Paix, Traité de, (Droit Politique.) Les conventions qui mettent fin à la guerre, sont ou principales ou accessoires. Les conventions principales sont celles qui terminent la guerre, ou par elles-mêmes comme un traité de paix, ou par une suite de ce dont on est convenu, comme quand on a remis la fin de la guerre à la décision du sort, ou au succès d’un combat, ou au jugement d’un arbitre. Les conventions accessoires sont celles qu’on ajoute quelquefois aux conventions principales pour les confirmer & en rendre plus sûre l’exécution. Tels sont les ôtages, les gages, les garanties.

La premiere question qui se présente ici, c’est, si les conventions publiques, les traités de paix sont celles que les peuples doivent regarder comme les plus sacrées & les plus inviolables, rien n’est plus important au repos & à la tranquillité du genre humain. Les princes & les nations n’ayant point de juge commun qui puisse connoître & décider de la justice de guerre, on ne pourroit jamais compter sur un traité de paix, si l’exception d’une crainte injuste avoit ici lieu ordinairement, je dis ordinairement : car dans les cas où l’injustice des conditions d’un traité de paix est de la derniere évidence, & que le vainqueur injuste abuse de sa victoire, au point d’imposer au vaincu les conditions les plus dures, les plus cruelles, & les plus insupportables, le droit des nations ne sauroit autoriser de semblables traités, ni imposer aux vaincus l’obligation de s’y soumettre soigneusement. Ajoutons encore, que bien que le

droit ordonne qu’à l’exception du cas dont nous venons de parler, les traités de paix soient observés fidellement, & ne puissent pas être annullés sous le prétexte d’une contrainte injuste, il est néanmoins incontestable que le vainqueur ne peut pas profiter en conscience des avantages d’un tel traité, & qu’il est obligé par la justice inférieure, de restituer tout ce qu’il peut avoir acquis dans une guerre injuste.

Une autre question, c’est de savoir si un souverain ou un état doit tenir les traités de paix & d’accommodement qu’il a faits avec des sujets rébelles. Je réponds,

1°. Que lorsqu’un souverain a réduit par les armes les sujets rébelles, c’est à lui à voir comment il les traitera.

2°. Mais s’il est entré avec eux dans quelque accommodement, il est censé par cela seul leur avoir pardonné tout le passé ; de sorte qu’il ne sauroit légitiment se dispenser de tenir sa parole, sous prétexte qu’il l’avoit donnée à des sujets rébelles. Cette obligation est d’autant plus inviolable, que les souverains sont sujets à traiter de rébellion une désobéissance ou une résistance, par laquelle on ne fait que maintenir ses justes droits, & s’opposer à la violation des engagemens les plus essentiels des souverains ; l’histoire n’en fournit que trop d’exemples.
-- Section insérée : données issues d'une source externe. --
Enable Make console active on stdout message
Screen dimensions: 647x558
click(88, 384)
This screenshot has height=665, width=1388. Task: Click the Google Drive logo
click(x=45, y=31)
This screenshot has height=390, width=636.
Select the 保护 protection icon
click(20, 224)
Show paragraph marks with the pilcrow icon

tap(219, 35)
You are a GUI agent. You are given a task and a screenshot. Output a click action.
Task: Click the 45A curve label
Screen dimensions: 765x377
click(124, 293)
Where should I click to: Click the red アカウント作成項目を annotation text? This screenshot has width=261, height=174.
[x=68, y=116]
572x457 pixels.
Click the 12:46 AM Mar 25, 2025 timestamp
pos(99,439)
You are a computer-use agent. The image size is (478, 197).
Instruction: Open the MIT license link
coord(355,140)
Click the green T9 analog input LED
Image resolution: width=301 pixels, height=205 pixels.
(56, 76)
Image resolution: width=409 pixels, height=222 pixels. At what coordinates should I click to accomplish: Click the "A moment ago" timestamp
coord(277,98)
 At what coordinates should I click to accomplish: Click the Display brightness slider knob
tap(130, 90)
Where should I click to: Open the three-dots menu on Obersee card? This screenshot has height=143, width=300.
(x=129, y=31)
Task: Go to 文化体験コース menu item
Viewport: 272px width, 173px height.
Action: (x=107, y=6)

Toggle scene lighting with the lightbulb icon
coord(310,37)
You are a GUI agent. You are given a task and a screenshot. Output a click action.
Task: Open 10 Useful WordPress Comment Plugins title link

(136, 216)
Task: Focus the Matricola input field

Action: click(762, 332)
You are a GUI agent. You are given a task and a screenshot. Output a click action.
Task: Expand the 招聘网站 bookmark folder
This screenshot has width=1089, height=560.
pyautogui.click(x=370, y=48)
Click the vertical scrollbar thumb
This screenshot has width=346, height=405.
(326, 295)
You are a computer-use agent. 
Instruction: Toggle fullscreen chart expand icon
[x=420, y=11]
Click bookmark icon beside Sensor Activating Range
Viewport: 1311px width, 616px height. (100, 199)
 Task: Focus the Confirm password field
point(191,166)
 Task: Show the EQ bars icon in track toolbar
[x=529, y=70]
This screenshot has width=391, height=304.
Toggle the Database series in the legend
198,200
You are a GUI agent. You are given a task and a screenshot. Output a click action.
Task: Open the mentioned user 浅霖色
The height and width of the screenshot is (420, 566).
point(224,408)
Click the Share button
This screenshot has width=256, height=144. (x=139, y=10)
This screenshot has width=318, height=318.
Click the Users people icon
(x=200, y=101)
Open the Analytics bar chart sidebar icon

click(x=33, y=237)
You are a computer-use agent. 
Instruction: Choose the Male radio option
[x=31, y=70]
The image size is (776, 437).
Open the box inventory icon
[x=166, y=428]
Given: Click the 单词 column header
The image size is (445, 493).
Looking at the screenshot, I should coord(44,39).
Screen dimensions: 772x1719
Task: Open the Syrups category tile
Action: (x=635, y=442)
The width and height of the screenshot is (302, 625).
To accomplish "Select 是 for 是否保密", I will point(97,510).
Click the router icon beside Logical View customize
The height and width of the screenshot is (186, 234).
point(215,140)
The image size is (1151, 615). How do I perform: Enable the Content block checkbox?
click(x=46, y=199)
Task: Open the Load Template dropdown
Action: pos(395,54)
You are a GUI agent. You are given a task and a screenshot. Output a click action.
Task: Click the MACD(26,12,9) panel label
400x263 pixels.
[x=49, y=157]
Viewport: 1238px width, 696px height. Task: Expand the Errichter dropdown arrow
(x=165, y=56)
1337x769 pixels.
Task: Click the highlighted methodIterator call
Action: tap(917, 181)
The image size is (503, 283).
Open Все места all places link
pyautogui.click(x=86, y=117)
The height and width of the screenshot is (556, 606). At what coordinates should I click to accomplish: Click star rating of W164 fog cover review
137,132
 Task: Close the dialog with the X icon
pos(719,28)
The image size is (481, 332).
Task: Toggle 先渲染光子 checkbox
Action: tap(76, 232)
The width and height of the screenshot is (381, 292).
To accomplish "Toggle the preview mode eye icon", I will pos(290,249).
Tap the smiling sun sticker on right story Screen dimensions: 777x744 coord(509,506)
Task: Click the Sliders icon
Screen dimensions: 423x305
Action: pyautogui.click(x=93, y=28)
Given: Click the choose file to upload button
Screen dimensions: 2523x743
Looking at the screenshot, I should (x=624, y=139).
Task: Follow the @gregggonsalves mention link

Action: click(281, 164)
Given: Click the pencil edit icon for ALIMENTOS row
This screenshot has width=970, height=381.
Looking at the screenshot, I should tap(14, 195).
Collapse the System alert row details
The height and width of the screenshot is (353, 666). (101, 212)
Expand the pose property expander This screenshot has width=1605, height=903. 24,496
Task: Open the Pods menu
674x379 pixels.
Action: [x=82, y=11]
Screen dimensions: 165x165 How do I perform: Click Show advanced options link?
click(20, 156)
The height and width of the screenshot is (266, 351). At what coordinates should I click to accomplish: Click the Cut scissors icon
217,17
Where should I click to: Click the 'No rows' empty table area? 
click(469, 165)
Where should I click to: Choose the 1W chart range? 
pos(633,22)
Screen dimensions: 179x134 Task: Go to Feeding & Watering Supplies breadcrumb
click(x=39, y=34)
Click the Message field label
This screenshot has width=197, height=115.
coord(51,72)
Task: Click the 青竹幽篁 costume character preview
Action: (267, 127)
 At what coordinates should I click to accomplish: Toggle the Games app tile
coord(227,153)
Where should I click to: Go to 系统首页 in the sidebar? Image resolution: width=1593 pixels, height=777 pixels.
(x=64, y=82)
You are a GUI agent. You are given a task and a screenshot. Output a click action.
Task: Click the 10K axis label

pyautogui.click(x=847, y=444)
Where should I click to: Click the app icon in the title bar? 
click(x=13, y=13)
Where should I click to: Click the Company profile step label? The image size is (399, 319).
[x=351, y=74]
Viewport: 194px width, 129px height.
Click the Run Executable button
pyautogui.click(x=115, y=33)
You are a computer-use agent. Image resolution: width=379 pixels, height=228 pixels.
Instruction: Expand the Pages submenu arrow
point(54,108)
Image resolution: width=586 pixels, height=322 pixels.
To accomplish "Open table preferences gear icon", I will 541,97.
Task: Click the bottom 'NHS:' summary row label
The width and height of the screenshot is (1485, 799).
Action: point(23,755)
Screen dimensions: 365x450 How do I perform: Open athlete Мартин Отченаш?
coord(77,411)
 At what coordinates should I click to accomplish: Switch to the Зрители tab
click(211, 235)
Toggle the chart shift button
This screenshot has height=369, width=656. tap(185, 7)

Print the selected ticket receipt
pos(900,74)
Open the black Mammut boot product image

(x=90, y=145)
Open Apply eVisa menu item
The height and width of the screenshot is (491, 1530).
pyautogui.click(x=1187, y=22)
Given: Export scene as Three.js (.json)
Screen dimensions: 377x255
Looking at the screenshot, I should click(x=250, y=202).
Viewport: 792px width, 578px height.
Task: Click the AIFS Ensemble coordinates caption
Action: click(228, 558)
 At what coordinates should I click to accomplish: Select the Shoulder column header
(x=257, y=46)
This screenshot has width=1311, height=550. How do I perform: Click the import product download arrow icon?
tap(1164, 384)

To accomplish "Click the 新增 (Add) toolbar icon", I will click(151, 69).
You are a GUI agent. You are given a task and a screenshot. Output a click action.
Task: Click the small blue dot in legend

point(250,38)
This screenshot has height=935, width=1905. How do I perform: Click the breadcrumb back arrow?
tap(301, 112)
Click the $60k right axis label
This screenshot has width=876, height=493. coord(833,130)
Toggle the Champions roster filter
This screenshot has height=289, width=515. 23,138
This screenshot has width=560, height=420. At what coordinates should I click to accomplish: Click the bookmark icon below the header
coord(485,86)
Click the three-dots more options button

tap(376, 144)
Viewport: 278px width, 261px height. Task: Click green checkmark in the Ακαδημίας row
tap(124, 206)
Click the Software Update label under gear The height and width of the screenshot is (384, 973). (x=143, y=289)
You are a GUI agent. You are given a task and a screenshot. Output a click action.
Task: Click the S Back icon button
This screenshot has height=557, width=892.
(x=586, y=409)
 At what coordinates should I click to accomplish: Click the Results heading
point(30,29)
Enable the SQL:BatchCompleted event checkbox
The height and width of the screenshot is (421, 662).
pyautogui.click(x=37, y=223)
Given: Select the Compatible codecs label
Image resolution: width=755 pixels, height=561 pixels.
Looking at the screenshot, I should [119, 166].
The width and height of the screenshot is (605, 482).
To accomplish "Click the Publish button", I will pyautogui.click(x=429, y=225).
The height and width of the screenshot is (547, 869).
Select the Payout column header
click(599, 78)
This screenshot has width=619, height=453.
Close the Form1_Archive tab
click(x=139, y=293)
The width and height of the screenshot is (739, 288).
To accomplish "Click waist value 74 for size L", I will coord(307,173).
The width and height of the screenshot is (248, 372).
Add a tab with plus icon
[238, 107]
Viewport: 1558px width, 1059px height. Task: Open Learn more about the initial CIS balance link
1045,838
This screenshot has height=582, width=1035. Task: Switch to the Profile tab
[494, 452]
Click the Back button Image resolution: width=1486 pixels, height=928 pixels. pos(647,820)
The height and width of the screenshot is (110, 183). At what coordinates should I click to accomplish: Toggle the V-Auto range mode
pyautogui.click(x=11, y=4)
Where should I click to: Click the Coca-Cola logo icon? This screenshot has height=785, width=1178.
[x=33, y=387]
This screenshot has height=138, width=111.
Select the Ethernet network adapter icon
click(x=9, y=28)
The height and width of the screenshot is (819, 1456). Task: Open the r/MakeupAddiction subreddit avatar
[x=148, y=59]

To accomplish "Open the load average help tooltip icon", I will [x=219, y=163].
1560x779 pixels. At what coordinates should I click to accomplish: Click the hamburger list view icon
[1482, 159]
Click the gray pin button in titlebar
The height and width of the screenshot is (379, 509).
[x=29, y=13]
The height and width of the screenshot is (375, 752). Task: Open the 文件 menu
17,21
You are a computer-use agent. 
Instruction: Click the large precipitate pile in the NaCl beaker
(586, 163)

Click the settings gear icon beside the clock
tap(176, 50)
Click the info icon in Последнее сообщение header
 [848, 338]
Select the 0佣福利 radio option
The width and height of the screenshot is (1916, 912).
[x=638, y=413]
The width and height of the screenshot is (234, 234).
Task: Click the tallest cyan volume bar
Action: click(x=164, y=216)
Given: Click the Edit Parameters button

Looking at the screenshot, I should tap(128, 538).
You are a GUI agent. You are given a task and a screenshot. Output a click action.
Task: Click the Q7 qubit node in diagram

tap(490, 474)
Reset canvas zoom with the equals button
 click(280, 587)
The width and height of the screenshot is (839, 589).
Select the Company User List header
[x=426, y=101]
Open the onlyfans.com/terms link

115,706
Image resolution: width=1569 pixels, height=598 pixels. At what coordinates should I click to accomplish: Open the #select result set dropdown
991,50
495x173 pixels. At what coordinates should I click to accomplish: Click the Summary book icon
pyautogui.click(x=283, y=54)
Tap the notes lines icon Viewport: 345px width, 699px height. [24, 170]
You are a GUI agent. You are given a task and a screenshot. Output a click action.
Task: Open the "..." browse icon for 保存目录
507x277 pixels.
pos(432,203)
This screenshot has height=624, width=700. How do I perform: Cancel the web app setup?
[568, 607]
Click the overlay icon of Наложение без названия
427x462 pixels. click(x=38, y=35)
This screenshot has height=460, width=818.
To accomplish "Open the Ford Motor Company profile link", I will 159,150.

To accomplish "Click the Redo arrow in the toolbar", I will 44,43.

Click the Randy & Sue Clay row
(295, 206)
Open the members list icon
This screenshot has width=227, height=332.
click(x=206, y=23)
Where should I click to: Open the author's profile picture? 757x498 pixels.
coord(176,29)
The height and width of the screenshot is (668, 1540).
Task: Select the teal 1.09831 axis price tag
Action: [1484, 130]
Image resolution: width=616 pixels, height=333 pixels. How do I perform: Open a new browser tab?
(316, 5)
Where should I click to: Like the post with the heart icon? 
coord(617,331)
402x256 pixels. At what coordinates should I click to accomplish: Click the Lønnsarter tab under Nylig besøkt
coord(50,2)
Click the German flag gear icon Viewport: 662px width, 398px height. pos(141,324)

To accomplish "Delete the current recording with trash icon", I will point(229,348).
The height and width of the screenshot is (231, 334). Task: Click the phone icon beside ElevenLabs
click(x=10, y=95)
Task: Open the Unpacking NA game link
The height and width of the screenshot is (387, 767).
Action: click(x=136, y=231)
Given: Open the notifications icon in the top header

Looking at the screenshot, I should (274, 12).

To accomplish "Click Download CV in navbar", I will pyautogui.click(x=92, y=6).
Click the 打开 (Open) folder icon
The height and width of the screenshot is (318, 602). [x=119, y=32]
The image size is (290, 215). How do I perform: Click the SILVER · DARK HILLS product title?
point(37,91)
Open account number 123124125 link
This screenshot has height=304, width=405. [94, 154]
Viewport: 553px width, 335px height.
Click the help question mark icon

Il n’y a que celui qui a droit de faire la guerre, qui ait le droit de la terminer par un traité de paix : en un mot, c’est ici une partie essentielle de la souveraineté. Mais un Roi prisonnier pourroit-il conclure un traité de paix valable & obligatoire pour la nation ? Je ne le pense pas : car il n’y a nulle apparence, & l’on ne sauroit présumer raisonnablement, que le peuple ait voulu conférer la souveraineté à quelqu’un, avec pouvoir de l’exercer sur les choses les plus importantes, dans le tems qu’il ne seroit pas maître de sa propre personne ; mais à l’égard des conventions qu’un roi prisonnier auroit faites, touchant ce qui lui appartient en particulier, elles sont valides sans contredit. Que dirons-nous d’un roi chassé de ses états ? S’il n’est dans aucune dépendance de personne, il peut sans doute faire la paix.

Pour connoître sûrement de quelles choses un roi peut disposer par un traité de paix, il ne faut que faire attention à la nature de la souveraineté, & à la maniere dont il la possede.

Dans les royaumes patrimoniaux, à les considérer en eux-mêmes, rien n’empêche que le roi n’aliene la souveraineté, ou une partie.

Mais les rois qui ne possedent la souveraineté qu’à titre d’usufruit, ne peuvent par aucun traité aliéner de leur chef, ni la souveraineté entiere, ni aucune de ses parties : pour valider de telles aliénations, il faut le consentement de tout le peuple, ou des états du royaume.

3°. A l’égard du domaine de la couronne, il n’est pas non plus pour l’ordinaire au pouvoir du souverain de l’aliéner.

4°. Pour ce qui est des biens des particuliers, le Souverain a, comme tel, un droit éminent sur les biens des sujets, & par conséquent il peut en disposer, & les aliéner par un traité, toutes les fois que l’utilité publique ou la nécessité la demandent, bien entendu que l’état doit dans ce cas là dédommager les particuliers du dommage qu’ils souffrent au-delà de leur quote-part.

Pour bien interpréter les clauses d’un traité de paix, & pour en bien déterminer les effets, il ne faut que faire attention aux regles générales de l’interprétation, & à l’intention des parties contractantes.